Parte Odifreddi, infilando uno dopo l’altro tutti i luoghi comuni che
mettono in dubbio, anzi smentiscono appieno, ogni autenticità3
del Lenzuolo di Torino. Intanto - puntualizza il matematico torinese -
va considerato il fatto che di «sindoni» ce ne sono almeno 43 e quando
nella storia una andava distrutta, subito - come già Calvino ironizzava
– veniva rimpiazzata da un facsimile. Senza parlare di papa Clemente VII
che nel 1390, permettendo l’ostensione del sacro Lino, ordinava di «dire
ad alta voce, per far cessare ogni frode, che la suddetta raffigurazione
o rappresentazione non è il vero Sudario del Nostro Signore Gesù Cristo,
ma una pittura o tavola fatta a raffigurazione o imitazione del
Sudario».
Decisiva, infine,
la prova al radiocarbonio effettuata nel 1988, per la quale la Sindone è
stata confezionata tra il 1260 e il 1390. Dunque, «il fatto miracoloso
non sussiste» e il caso va dichiarato chiuso. Il credente, in questo
caso monsignor Ghiberti, appare meno dogmatico del
partner
ateo: «La
povertà di certezze è la forza della Sindone - dice - e a me
personalmente la rende anche cara». In ogni caso essa rimane un segno
forte, «qualunque cosa si possa pensare della datazione della sua
origine e della modalità di formazione della sua immagine ». Il mirabile
legame del sacro Lino con i racconti evangelici della passione di Gesù
fa nascere spontaneamente un interesse affettuoso per questo oggetto
carico di mistero e legato a una radicata devozione di popolo. Quel
lenzuolo, indubitabilmente, ha avvolto un uomo che prima è stato
crocifisso, e l’incontro con tanto dolore non può non scuotere e
interrogare.
Lettura
teologica
I torinesi dicono
che la Sindone non fa miracoli, e, se lo dicono loro, non c’è motivo di
dubitarne.4 Perché, qualcuno potrebbe domandarsi,questa
peculiarità è tipica proprio della sacra icona più venerata della
cristianità? Apparentemente non ci sono risposte, perché in genere
reliquie e santuari sono legati a doppio filo al miracolo se non al
miracolismo. Azzardiamo una risposta, che chiamiamo teologica in senso
lato, perché parte dalla constatazione biblica che nei testi evangelici
l’approssimarsi alla croce è caratterizzato dal venir meno dei miracoli.

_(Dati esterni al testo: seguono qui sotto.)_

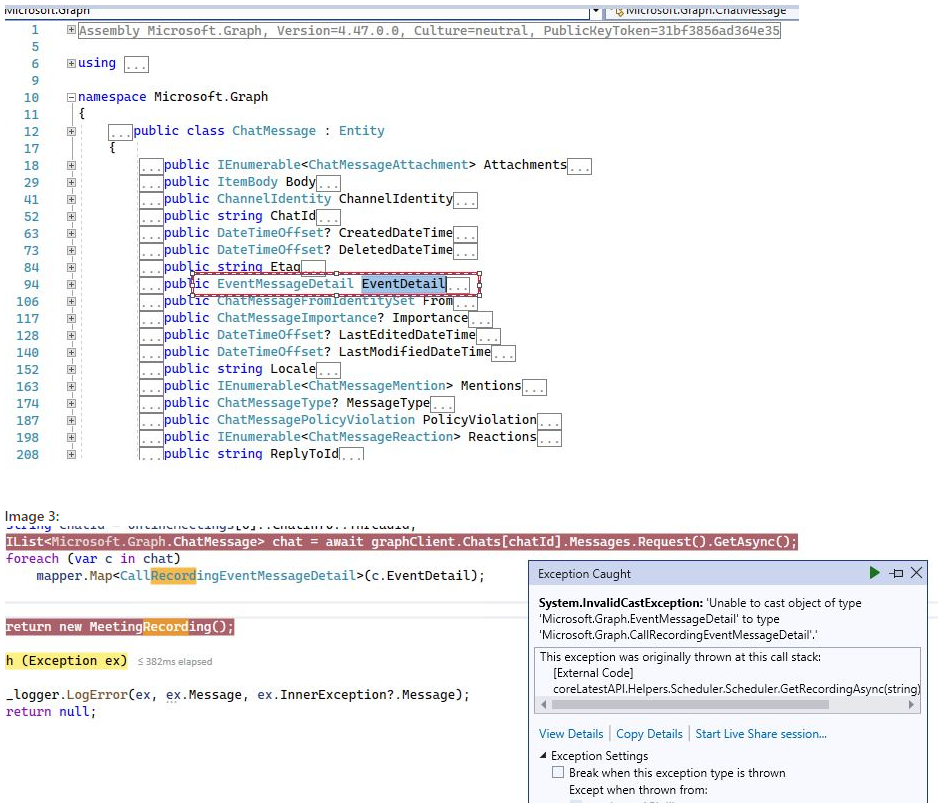Click the Copy Details link
This screenshot has width=938, height=806.
pos(649,734)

Tipico, per questo modo di procedere, il Vangelo di Marco, che gli
esperti definiscono come Vangelo del discepolo, leggendo il quale, cioè,
s’impara la vera sequela del Maestro. Lungo questa pista, percorrendola
fino in fondo, si può dire che la croce è l’antimiracolo per eccellenza.
Gesù muore sulla croce, lascia che il dramma si consumi sino alla fine;
se avesse accettato la sfida di scendere dal legno al quale era stato
appeso, avrebbe tradito - appunto con un miracolo - la missione
affidatagli dal Padre e mostrato una diversa immagine del volto di Dio:
potenza senza amore. Mentre la costante biblica è, all’opposto, la
rivelazione di Dio nella debolezza.5
Da quel momento,
nel quale neppure il Figlio di Dio ha voluto evitare la croce, questa
diviene il grande simbolo al quale ogni uomo può guardare specchiando se
stesso. Luogo d’incontro perché per tutti, prima o poi, luogo di
passaggio, tenebroso e incomprensibile.
Lettura
apologetica
Più che
l’apologetica religiosa, in relazione alla Sindone spicca l’apologetica
di carattere scientifico. Eccone un esempio: «Studi probabilistici,
eseguiti indipendentemente da diversi autori, hanno dimostrato che
l’Uomo della Sindone è Gesù di Nazareth con un livello di certezza
praticamente del 100%».6 L’autore, Giulio
Fanti, professore associato di Misure meccaniche e termiche presso il
Dipartimento di ingegneria meccanica dell’Università di Padova, giunge a
questa affermazione perentoria dopo un’analisi serrata del sacro Lino di
oltre 600 pagine e avendo alle spalle un centinaio di lavori
sull’argomento. Senza negare l’acribia e la serietà delle indagini
realizzate, il rischio può essere quello di fare della Sindone una sorta
di «Vangelo scientifico» di fronte al quale l’uomo d’oggi dovrebbe
chinare la testa.
E anche cercare,
come fa qualche studioso più accanito - di area soprattutto
nordamericana -, di «tirare la volata» alla risurrezione a partire dalla
Sindone, è mettere in atto un procedimento che mescola scorrettamente
elementi di fede con ipotesi della scienza.7
Secondo Bruno Barberis, direttore del Centro internazionale di
Sindonologia, vanno evitati gli opposti estremismi che vedono nella
Sindone da una parte un falso medievale o addirittura un dipinto di
Leonardo e dall’altra la prova certa della risurrezione. Sono da
abbandonare – secondo Barberis - le crociate pro o contro l’autenticità
dell’immagine sindonica, e chi si accosta al sacro Telo per ricerche di
carattere scientifico dev’essere avvertito che non può lasciarsi
condizionare da precomprensioni religiose o materialiste.8
Il fondamentalismo, sia ateo che credente, è sempre in agguato.
Lettura laica
Lo scrittore
Antonio Scurati, in un «pensoso» intervento su
La Stampa,9
critica l’atteggiamento degli atei agguerriti e afferma che «la
questione della Sindone ci rivela che la religiosità cristiana è ben
presente nella mentalità occidentale anche dopo la secolarizzazione.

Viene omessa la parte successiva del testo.